Il Barcellona sblocca il risultato grazie al talento di Lamine Yamal, sempre più decisivo nonostante la giovane età. L’Elche reagisce e trova il pareggio con Rodriguez, ma la risposta dei blaugrana è immediata: prima Ferran Torres, a ridosso dell’intervallo, riporta avanti gli ospiti, poi nella ripresa arriva il sigillo definitivo di Marcus Rashford, che chiude i conti e certifica una vittoria pesantissima in ottica titolo.
Frena invece l’Atlético Madrid, che non va oltre lo 0-0 sul campo del Levante penultimo in classifica. Un pareggio che sa di occasione persa per la squadra di Diego Simeone, incapace di scardinare la difesa avversaria e ora sempre più distante dalle primissime posizioni. Un passo falso che complica la rincorsa dei colchoneros e lascia spazio alle rivali nella lotta per le zone alte.

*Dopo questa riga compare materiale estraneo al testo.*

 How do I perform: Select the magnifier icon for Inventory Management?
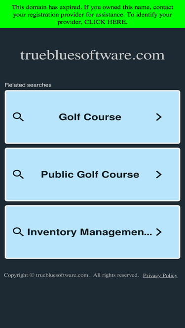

Sorrisi anche in fondo alla classifica, dove il Real Oviedo trova tre punti fondamentali per la speranza salvezza. La vittoria contro il Girona porta la firma di Chaira e permette al fanalino di coda di restare agganciato al treno delle dirette concorrenti, riaccendendo una corsa che sembrava compromessa.
Spettacolo e continui ribaltamenti di fronte, infine, nella sfida tra Osasuna e Villarreal. Il 2-2 finale racconta di una gara intensa: il Villarreal passa in vantaggio con il rigore di Gerard Moreno, l’Osasuna ribalta tutto grazie alle reti di Muñoz e Budimir, ma ancora Moreno, nella ripresa, trova il gol del definitivo pareggio. Un punto a testa che lascia aperti i rispettivi obiettivi di classifica.
Una giornata che consolida il Barcellona al comando e conferma una Liga combattuta, dove ogni passo falso può pesare e dove la corsa, tanto in alto quanto in basso, resta apertissima.